4. 信者の生活におけるイブリースの役割

イブリースの信者の生活における役割は、誘惑の源となり、悪への道を導くことです。彼はささやきと欺瞞を通じて働き、個人を罪に誘い、信仰を放棄させ、またはアッラーの教えを無視させようとします。特に信仰深い者たちを狙い、彼らの決意を弱め、心の中に疑念を生じさせようとします。

ムスリムたちは、イブリースから自分を守るために、コーランの最初の章(スーラ・アル・ファティハ)やアッラーへの避難を求める他の祈りを朗読することが勧められています。イブリースから守るための最も有名な祈りの一つは「アウズビラヒミンアシュシャイタニラジーム」(「私は呪われた悪魔からアッラーに避難します」)です。これを行うことで、ムスリムはイブリースの悪影響から自分を守り、彼の迷わせようとする努力から解放されることができます。

イブリースは悪をささやく力を持っていますが、ムスリムたちは信仰を強く保ち、善行を行い、アッラーを思い出すことで彼に抵抗する力を持っていると教えられています。アッラーはイブリースのささやきと誘惑に打ち勝つ力を与えます。最終的には、信者の成功は、アッラーへの忠誠を守り、罪の誘惑に抵抗し、その献身を保ち続ける能力にかかっています。

5. 審判の日:イブリースとその従者の最終的な運命

イブリースの最終的な運命は確定しており、審判の日に彼は地獄に投げ込まれることになります。イブリースと、彼のささやきを追い求めたジンや人間の従者たちは、アッラーに反逆したり他者を迷わせたことの報いとして、永遠に火の中で罰せられます。

コーランは警告していますが、悪魔は人類を最後の時まで迷わせようとします。しかし、アッラーの導きを受け入れ、イブリースの誘惑を拒絶した者たちは、永遠の命を天国で与えられるでしょう。審判の日、イブリースは信者に対して何の力も持っておらず、彼の行動に対して責任を問われます。

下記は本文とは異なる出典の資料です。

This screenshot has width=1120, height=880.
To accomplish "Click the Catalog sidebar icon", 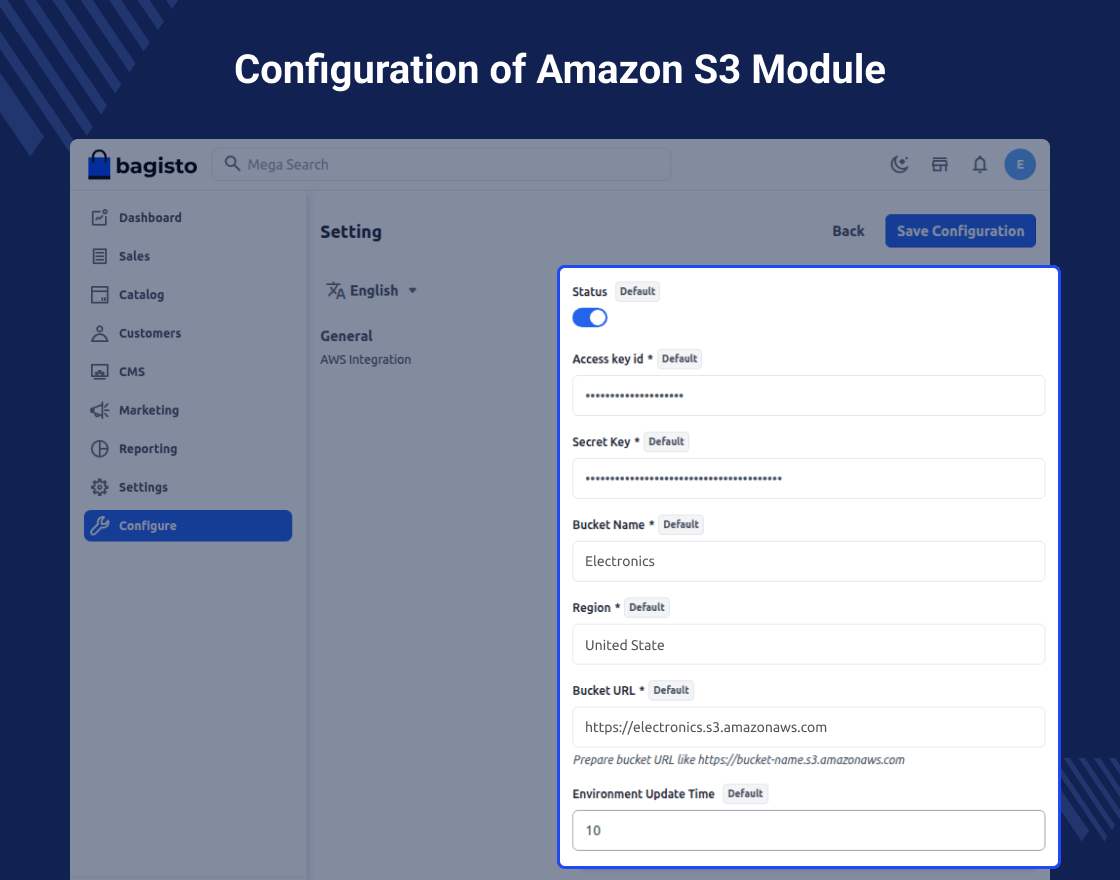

ムスリムたちは、イブリースの誘惑者としての役割は一時的であると信じています。人々に影響を与える彼の力は審判の日に終わり、彼の傲慢とアッラーへの反逆のために罰せられることになります。彼の従者たちも罰を受けます。しかし、イブリースの誘惑に打ち勝ち、正しい道を歩み続ける信者たちは、アッラーの慈悲と天国の報酬を得ることができます。